I DOUBLE PARKED THE TRUCK on the side of the street and bailed out the minute I recognized the blond halo of hair. My feet were moving in her direction before my mind could catch up to what was happening. I was running on adrenaline and zero sleep, but this time, it wasn’t just my paranoia that something was wrong.

She was slumped against the building, head drooped forward with a curtain of hair around her shoulders. I couldn’t see her face, but I saw the matching expressions of concern on the two women beside her.

“Birdie?” I choked out her name, but it was too quiet for her to hear. I was still too far away, yet somehow, she knew. She knew I was there.

Her head lifted, and I came to an abrupt stop on the sidewalk, causing a chain reaction as pedestrians bumped against each other when they swerved to avoid me. Haunted eyes locked onto my face, relief swelling in the icy blue depths as she brought a trembling hand to her mouth and choked back a sob.

She was battered and bloody, and the horror of what I saw transported me back in time. I was trembling, vibrating, pieces of my past shifting and breaking apart the deep-rooted emotions I’d buried long ago. Fear and fury swirled in my gut, mixing into a toxic cocktail I could no longer control. It bled into my veins and infected me as my body lurched forward with one objective in mind.

Maim. Kill.
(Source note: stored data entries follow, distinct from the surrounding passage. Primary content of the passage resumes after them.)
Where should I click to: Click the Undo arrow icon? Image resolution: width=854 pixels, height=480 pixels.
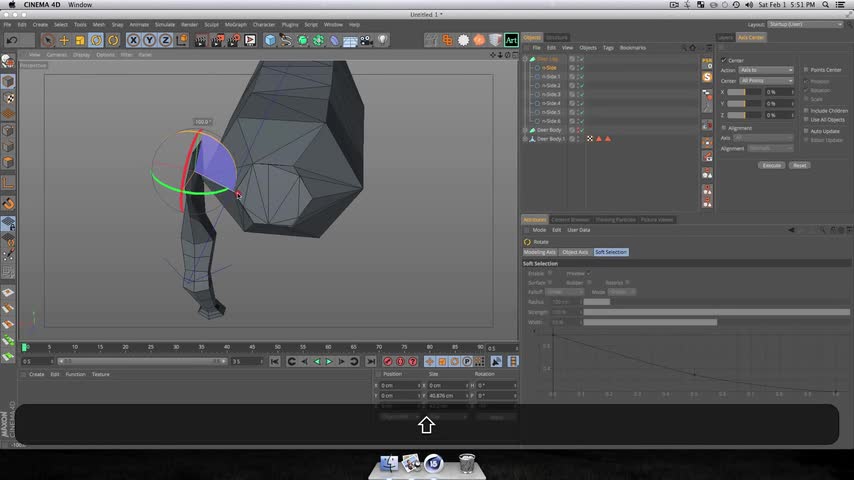click(x=12, y=40)
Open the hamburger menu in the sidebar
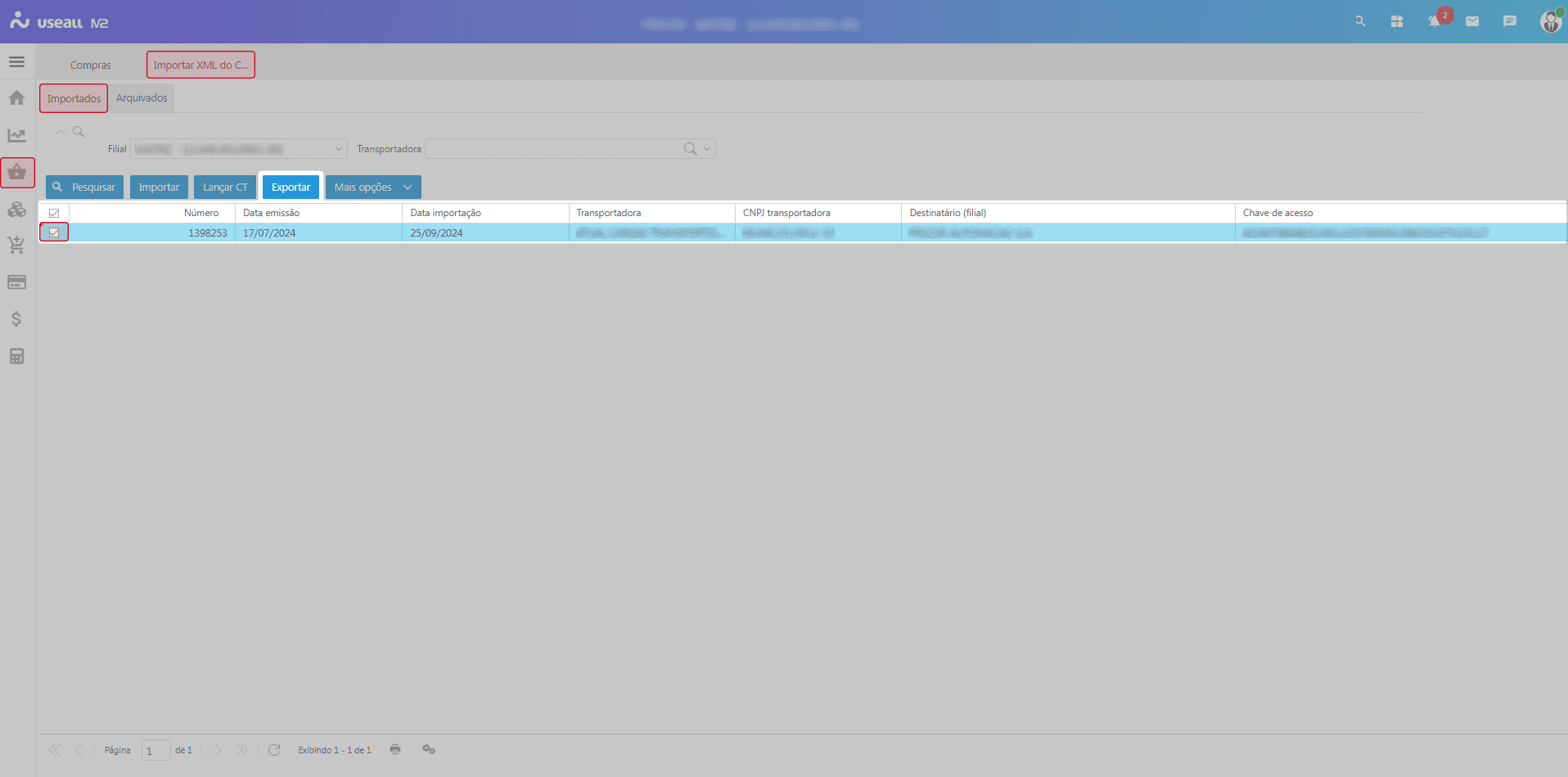Screen dimensions: 1568x777 point(16,62)
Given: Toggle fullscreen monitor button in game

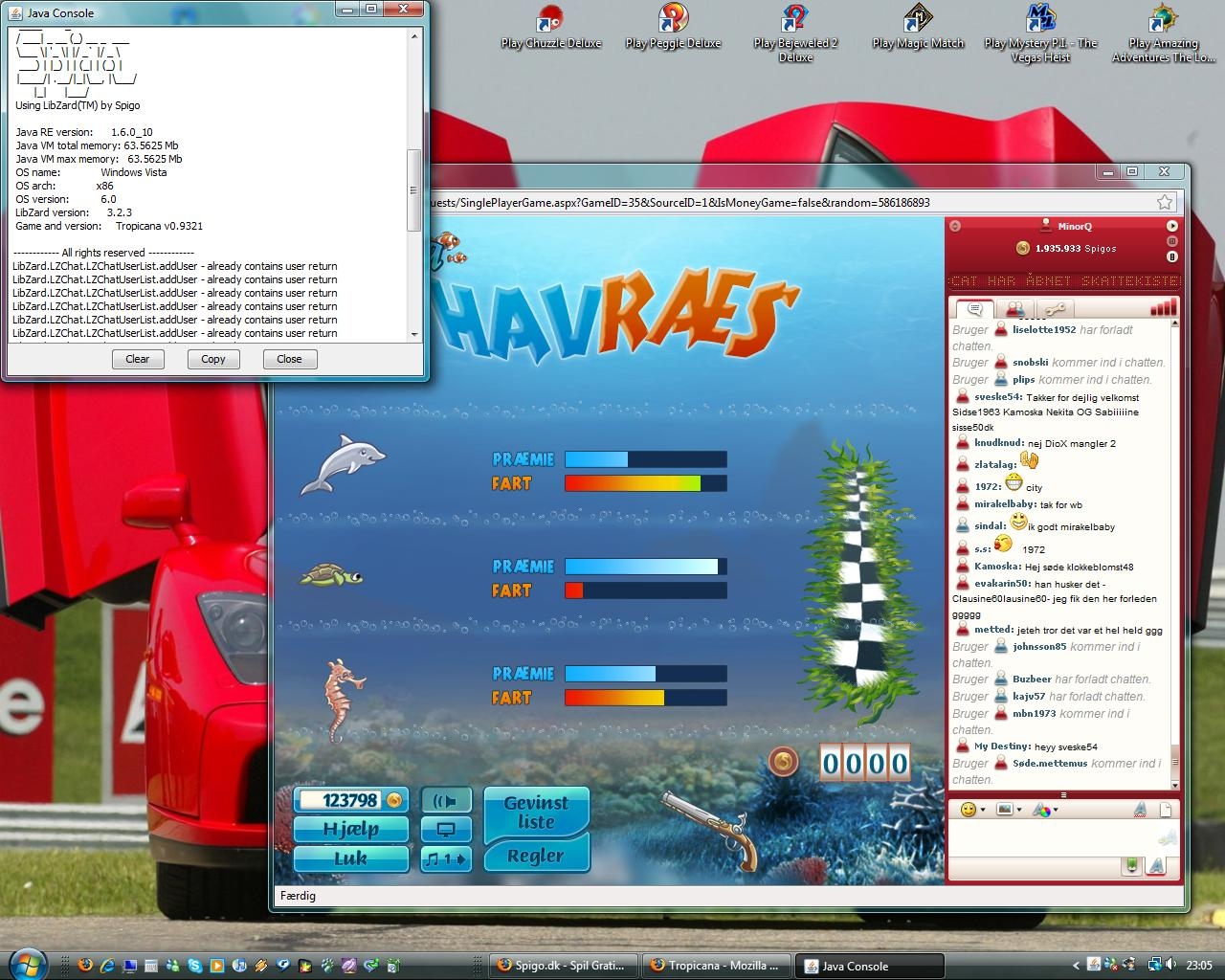Looking at the screenshot, I should pyautogui.click(x=446, y=830).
Destroy.

“Who did this?” I snarled, making all three girls jump as their heads swiveled in my direction.

“Do you know this guy?” one of the unfamiliar faces asked Birdie.
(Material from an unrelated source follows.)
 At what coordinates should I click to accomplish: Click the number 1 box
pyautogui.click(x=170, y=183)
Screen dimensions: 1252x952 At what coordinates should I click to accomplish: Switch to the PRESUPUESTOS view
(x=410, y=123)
She nodded, her eyes never leaving mine.

“Huck?” The pain in her voice snapped me out of the alternate reality I’d found myself in. I blinked, trying to shake off the grip of the past and focus on my present. On my future. On my whole fucking world as I knew it.

“Birdie,” I choked out her name again as I knelt before her to examine her face.

“Just take me home,” she pleaded. “I want to go home.”

Home.

Her home was with me. I wanted to tell her as much, but I couldn’t speak. In a matter of seconds, she’d turned me mute again. Her battered face was too fucking much. I buried my face into her body, clinging to her like a fool as I vowed to kill whoever did this to her. I would make them suffer in a thousand different ways until they begged me for death. It was the only possible outcome. Nobody touched this angel.

Birdie’s fingers came to rest in my hair, stroking me in a way that soothed the murderous thoughts ravaging my mind. I should have been the one to comfort her. That was my job. But I didn’t know how, and it was never more evident than when I looked up at her and saw the exhaustion on her face.

I stood and gingerly lifted her body into my arms, cradling her against my chest. Turning toward the women who had called me, it occurred to me that I owed them more than they could ever know.

“Thank you,” I forced out. “For staying with her.”

“Please take her to a doctor.”

I nodded, and they watched on as I moved in the direction of the truck. It was still idling, and it appeared I’d forgotten my keys in the ignition during the chaos. But it was the douchebag in the Porsche behind me who drew my attention.

He kept honking, screaming out obscenities as I took my time securing Birdie into her seat. I wanted to kiss her. I wanted to sit there and inventory every bruise and scratch on her face so I could provide a detailed checklist for the doctor. But traffic had become congested behind us, and the Porsche fucker was only getting louder and more obnoxious.